An Intuition for How Models like ChatGPT Work | by David Hundley

Providing an intuition on the ideas behind popular transformer models like ChatGPT and other large language models (LLMs)

10 min read

11 hours ago

As we wind down 2023, it’s incredible to think about how much Generative AI has already impacted our daily lives. Starting with ChatGPT’s release in November 2022, this space has evolved so quickly that it’s hard to believe that it’s been just one year in which all these advancements have come out.

While the results are quite amazing, the underlying complexity has led a lot of people to publicly speculate on how these large language models (LLMs) work. Some people have speculated that these models are pulling from a preformulated database of responses, and some have gone as far to speculate that these LLMs have gained a human-level of sentience. These are extreme stances, and as you might guess, both are incorrect.

You may have heard that these LLMs are next-word predictors, meaning that they use probability to determine the next word that should come in a sentence. This understanding is technically correct, but it’s a little too high level to sufficiently understand these models. In order to build a stronger intuition, we need to go deeper. The intention of this post is to provide business leaders with a deep enough understanding of these models that they can make educated decisions on how to appropriately approach Generative AI for their respective companies. We’ll keep things at more of a conceptual and intuitive level and stray away from the deep math behind these models.

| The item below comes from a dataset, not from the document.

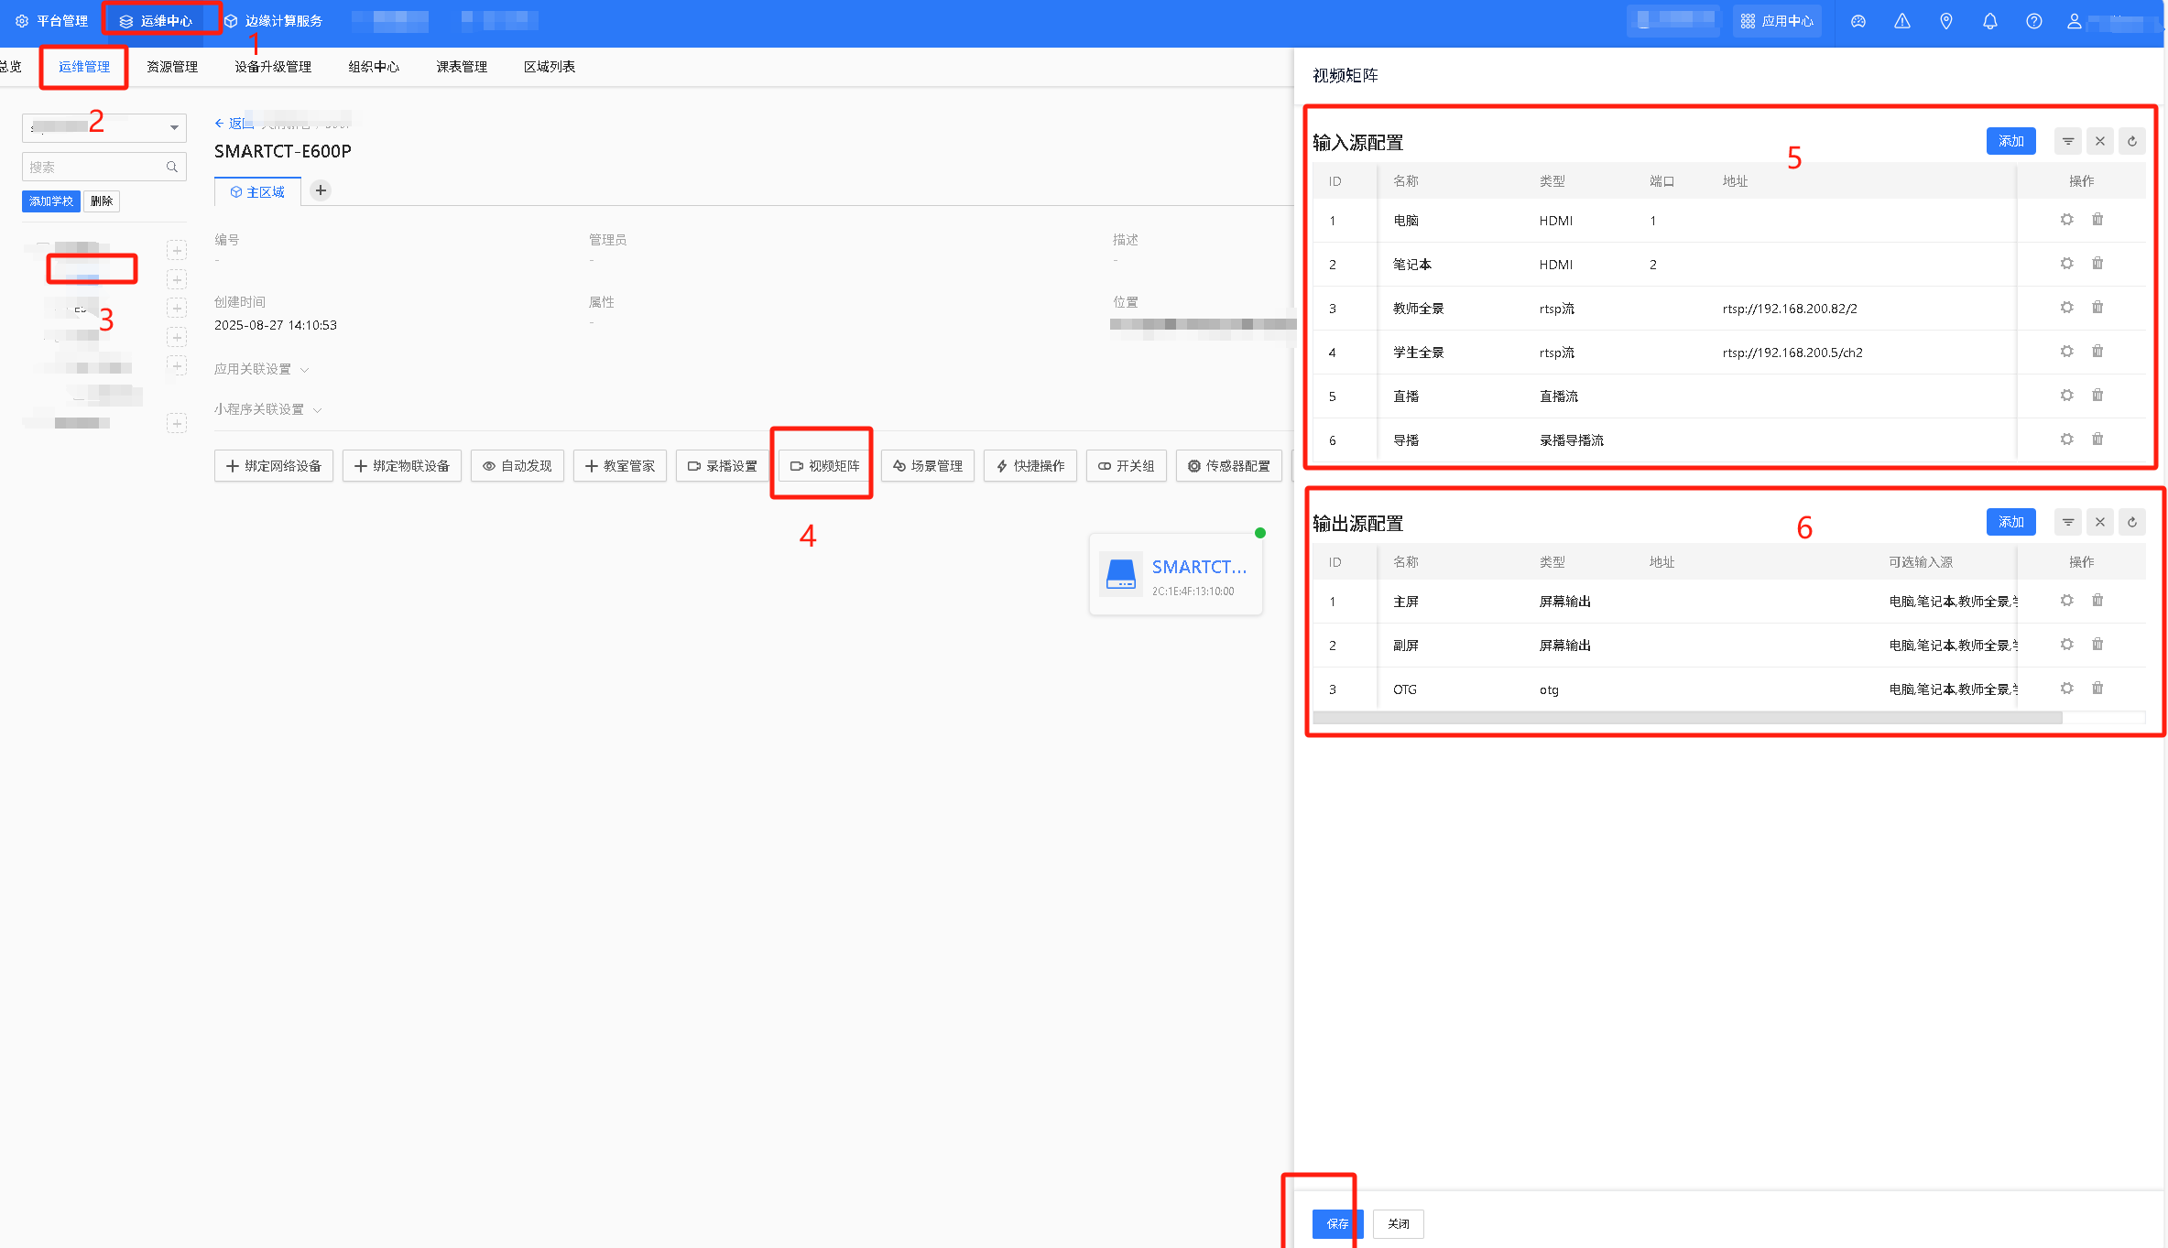Open filter icon in 输出源配置 header
This screenshot has height=1248, width=2168.
pyautogui.click(x=2067, y=522)
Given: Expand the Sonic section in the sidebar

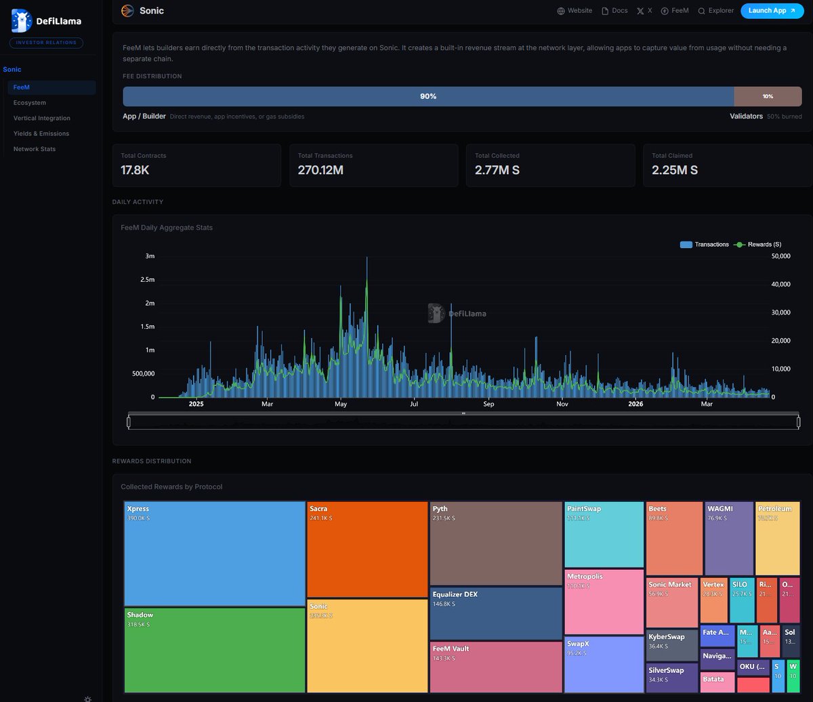Looking at the screenshot, I should 12,69.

Consider the sentence, “I like to drink _______ in the morning.” How might you discern how to fill in that blank? Most reasonable people might fill in answers like coffee, water, or juice. The more silly among us might say something like beer or sour milk, but all these various options fixate on one important context clue: drinking. That alone narrows down what that blank could be, but those who took in the full context of the sentence also noticed the word “morning” and thus narrowed the context even further. In other words, “drink” + “morning” = something in the neighborhood of a breakfast beverage.